63 Stunden arbeiten pro Woche – und das völlig legal: Dies will Wirtschaftsminister Guy Parmelin für Steuerberater, Kommunikationsfachleute, Unternehmensberater oder Wirtschaftsprüfer ermöglichen (siehe Box). Das Thema auf die Agenda gebracht hatte der ehemalige Mitte-Ständerat Konrad Graber. Er wollte noch weiter gehen und wollte gar für alle leitenden Arbeitnehmenden die bestehenden Schranken der Höchstarbeitszeit ausnehmen.
Sein Hauptargument: Die aktuelle Arbeitszeitenregelung stamme noch aus der Zeit der Industrialisierung und führe dazu, dass etwa Google Arbeitsplätze aus der Schweiz nach London abgezogen habe. Der Widerstand gegen Grabers Idee und den vom Ständerat ausgearbeiteten Gesetzesentwurf war jedoch so gross, dass der Ständerat das Geschäft auf die lange Bank schob.

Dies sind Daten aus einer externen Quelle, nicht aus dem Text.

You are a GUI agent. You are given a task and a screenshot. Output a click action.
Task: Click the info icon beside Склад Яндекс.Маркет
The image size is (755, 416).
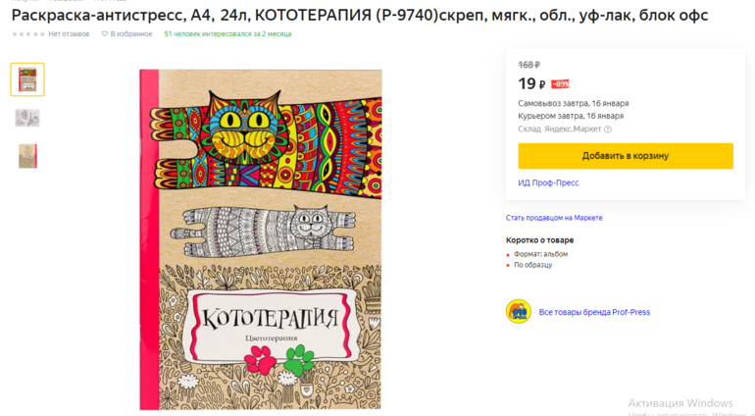point(608,130)
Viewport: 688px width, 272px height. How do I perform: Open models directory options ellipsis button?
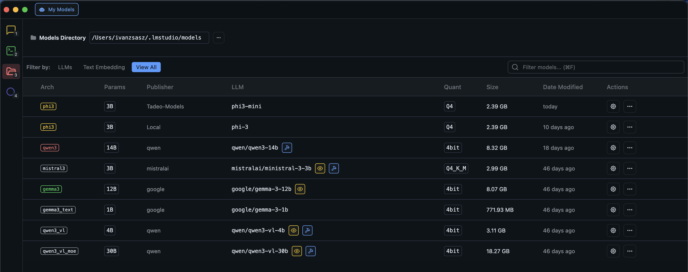(x=218, y=38)
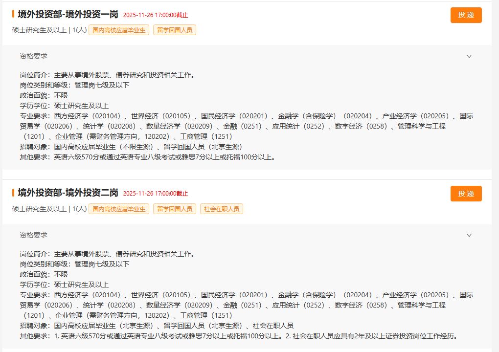The height and width of the screenshot is (352, 499).
Task: Click 投递 button for 境外投资一岗
Action: (466, 15)
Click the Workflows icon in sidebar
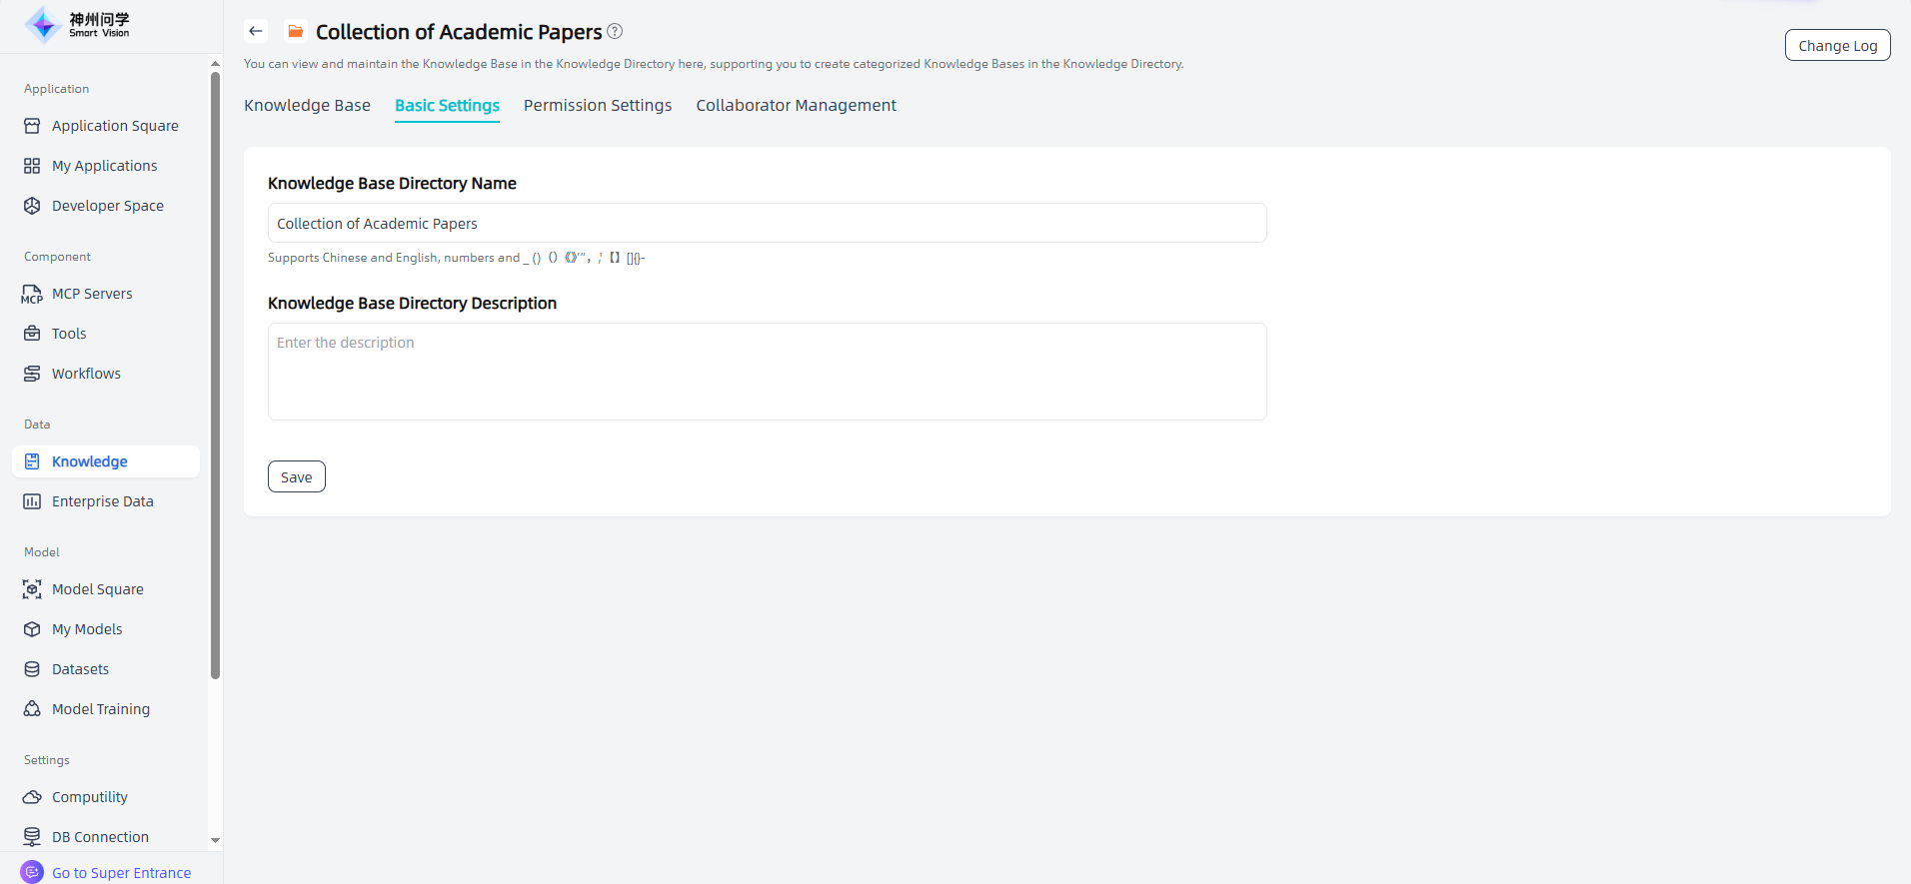1911x884 pixels. pos(32,374)
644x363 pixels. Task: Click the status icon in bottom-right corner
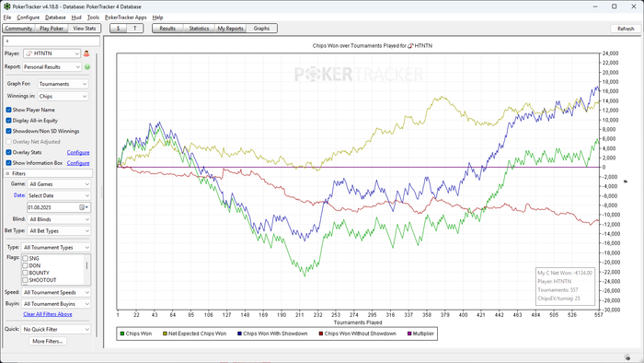click(x=627, y=358)
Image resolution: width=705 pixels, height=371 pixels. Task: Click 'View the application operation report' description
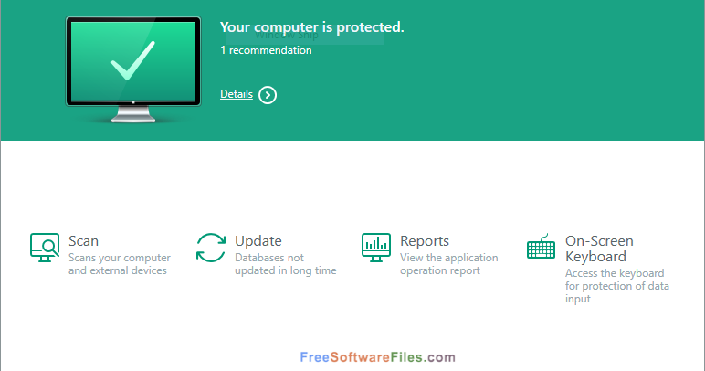click(x=449, y=264)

Jetzt zeichnet sich aber eine Lösung ab: Die 63-Stunden-Woche soll möglich sein, jedoch nur für ausgewählte Berufe. Sonntagsarbeit nur sechs Mal im Jahr, die maximale Anhäufung von 170 Überstunden pro Jahr bleibt bestehen. Und ein Arbeitstag darf maximal 15 Stunden dauern. Diese Ideen hat das Seco eingebracht, nachdem die Sozialpartner im Januar 2021 an einem Runden Tisch Varianten diskutiert hatten.
Doch auch dieser Kompromissvorschlag sorgt für Unverständnis. Gewerkschaftskreisen geht er viel zu weit, Wirtschaftsverbände hingegen kritisieren, dass er zu eng gefasst sei.
Es werde ein «extrem dereguliertes Arbeitszeit-Regime noch weiter dereguliert, um Personal zu sparen», so der Schweizerische Gewerkschaftsbund (SGB). «Es würde zu mehr Erkrankungen, mehr Burnouts, mehr Kosten für die Allgemeinheit und zu unzufriedeneren Arbeitnehmenden führen.»
150’000 Arbeitnehmende betroffen
SGB-Chefökonom Daniel Lampart sagt, man habe bisher glücklicherweise die weitreichendsten Angriffe auf das Arbeitsgesetz abwehren können. Jetzt gehe es darum, auch in der Verordnung die Ausnahmen so eng wie möglich zu fassen. Denn laut SGB wären mit der vorgeschlagenen Regelung 150’000 Arbeitnehmende von 15-Stunden-Tagen und vermehrter Sonntagsarbeit betroffen.
Deshalb fordert Lampart, dass nur bei Steuerberatern und Wirtschaftsprüfern Ausnahmen gemacht würden. Und auch dort hat er eigentlich Bedenken: «Es bleibt problematisch, dass diese Firmen ihre Leute einfach länger arbeiten lassen, statt mehr Arbeitsplätze zu schaffen und neue Arbeitskräfte auszubilden», sagt Lampart. Übermüdete Wirtschaftsprüfer seien auch ein Risiko für die ganze Wirtschaft, weil sie fehleranfälliger seien.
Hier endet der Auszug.